**Work request**. Gather each line containing the string "computer" from these entries.

**Data listing**.
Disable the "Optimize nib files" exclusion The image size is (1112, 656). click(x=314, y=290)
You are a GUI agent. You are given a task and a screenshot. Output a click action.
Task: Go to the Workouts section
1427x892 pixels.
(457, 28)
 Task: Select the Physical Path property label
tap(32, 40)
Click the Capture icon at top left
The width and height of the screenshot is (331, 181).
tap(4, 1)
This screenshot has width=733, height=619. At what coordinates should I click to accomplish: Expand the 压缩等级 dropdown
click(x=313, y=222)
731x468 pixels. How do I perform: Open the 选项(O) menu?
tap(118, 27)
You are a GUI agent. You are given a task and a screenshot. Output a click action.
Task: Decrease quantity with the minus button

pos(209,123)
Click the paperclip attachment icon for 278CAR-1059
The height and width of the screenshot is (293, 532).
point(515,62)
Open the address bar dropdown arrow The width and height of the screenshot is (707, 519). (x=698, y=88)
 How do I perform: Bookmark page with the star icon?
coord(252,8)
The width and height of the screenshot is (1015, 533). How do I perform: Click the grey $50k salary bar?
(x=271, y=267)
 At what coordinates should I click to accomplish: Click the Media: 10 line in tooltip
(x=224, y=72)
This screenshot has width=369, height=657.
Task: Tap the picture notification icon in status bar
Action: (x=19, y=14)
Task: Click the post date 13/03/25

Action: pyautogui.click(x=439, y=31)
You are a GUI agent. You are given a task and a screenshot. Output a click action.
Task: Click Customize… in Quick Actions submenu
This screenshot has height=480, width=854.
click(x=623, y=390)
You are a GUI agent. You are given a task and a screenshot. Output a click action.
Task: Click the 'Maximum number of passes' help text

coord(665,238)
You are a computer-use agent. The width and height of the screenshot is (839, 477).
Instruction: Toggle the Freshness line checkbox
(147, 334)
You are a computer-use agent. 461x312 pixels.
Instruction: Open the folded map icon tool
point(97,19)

**Finished task**.
You are a computer-use agent. The width and height of the screenshot is (839, 477).
You are a computer-use agent. 461x312 pixels.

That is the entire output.